- Born: 7 July 1690 Heichelheim
- Died: 11 February 1762 (aged 71) Buttstädt
- Era: Baroque
- Children: 3 sons, including Johann Ludwig

= Johann Tobias Krebs =

German organist and composer (1690 - 1762)

Johann Tobias Krebs (7 July 1690 - 11 February 1762) was a German organist and composer, today best remembered as the father of Johann Ludwig Krebs, one of Bach's most accomplished pupils.

Krebs was born in Heichelheim and went to school in the nearby Weimar. Nothing is known about his early musical training, but at age 20 Krebs was proficient enough at the keyboard to be invited to become organist at Buttelstedt, another town in the same area. Krebs accepted, but continued his music studies in Weimar, travelling there twice a week to study with Johann Gottfried Walther, and later with Johann Sebastian Bach.

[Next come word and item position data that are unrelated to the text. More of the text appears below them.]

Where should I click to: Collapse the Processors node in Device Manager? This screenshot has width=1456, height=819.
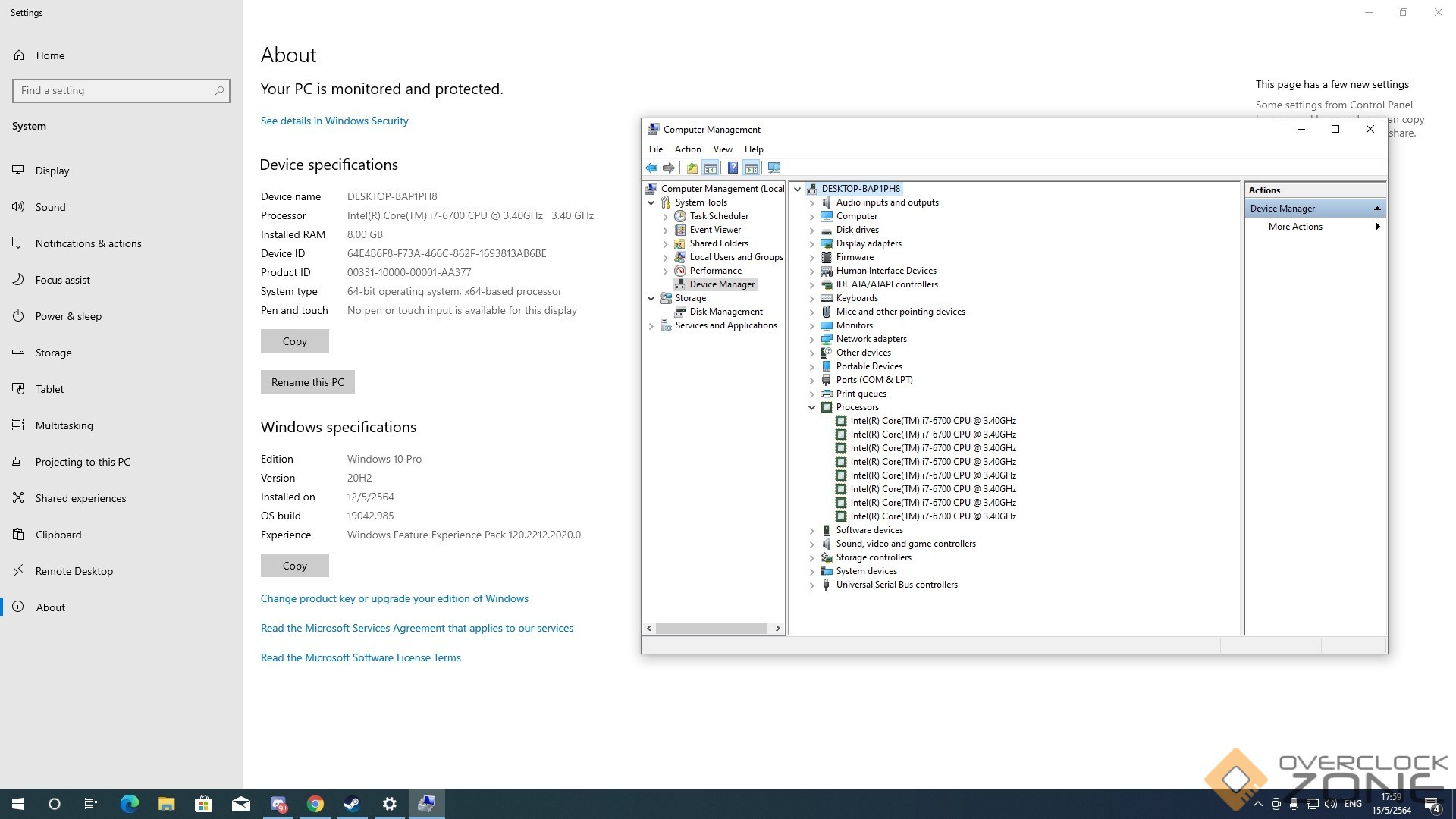click(812, 407)
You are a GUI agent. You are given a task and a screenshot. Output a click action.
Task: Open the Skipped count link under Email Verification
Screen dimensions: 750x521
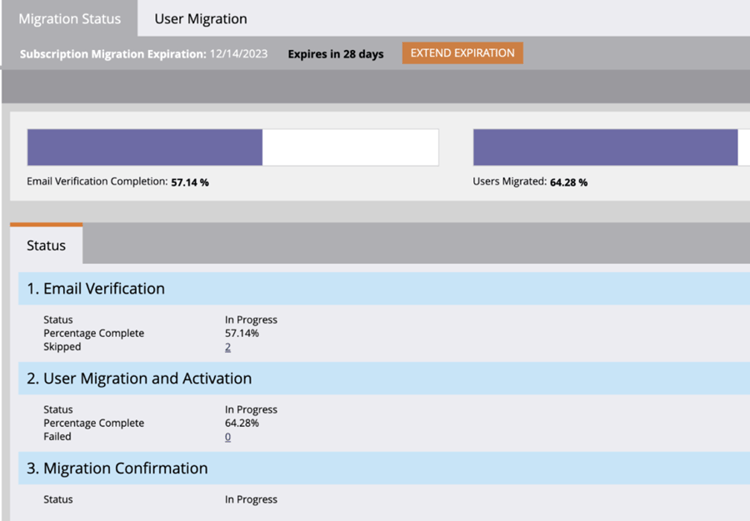point(228,347)
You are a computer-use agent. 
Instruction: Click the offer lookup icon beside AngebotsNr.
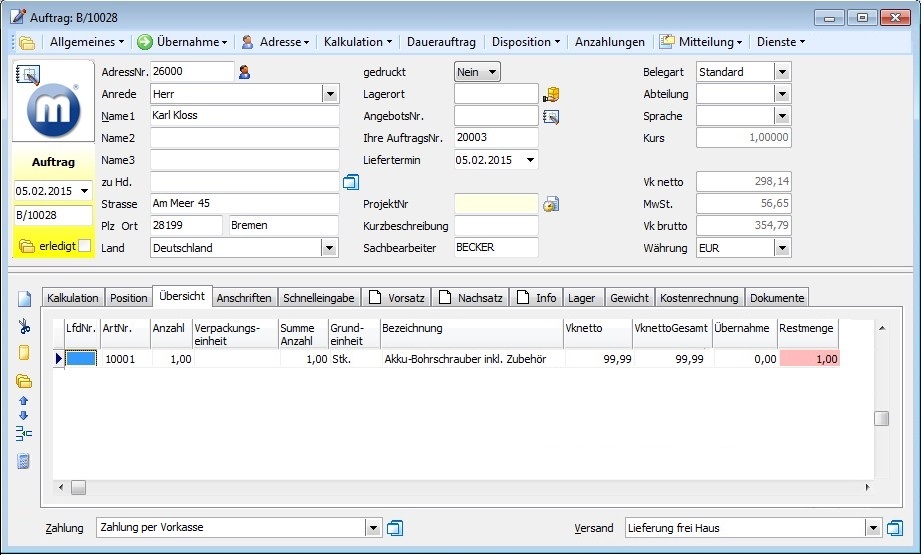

In 1721 he was accepted a position at Buttstädt, where he played the organ of Michaeliskirche and taught at the school. Krebs remained in Buttstädt for the rest of his life. He had three sons, and the eldest, Johann Ludwig Krebs, became a well-known composer.

Krebs' surviving works are scarce. A few chorale preludes preserved in manuscripts show a marked fondness for counterpoint. Two of the lesser known pieces from the Bach-Werke-Verzeichnis catalogue may have been composed by Krebs:
- Chorale prelude Nun komm, der Heiden Heiland, BWV 660b, an arrangement of one of Bach's Leipzig Chorales, Nun komm, der Heiden Heiland, BWV 660
- Trio in C minor, BWV Anh. 46, a contrapuntal trio which bears some similarity to Bach's organ trio sonatas
In addition, Johann Tobias Krebs and his eldest son are among the list of potential composers of the Eight Short Preludes and Fugues, BWV 553-560, once attributed to Bach.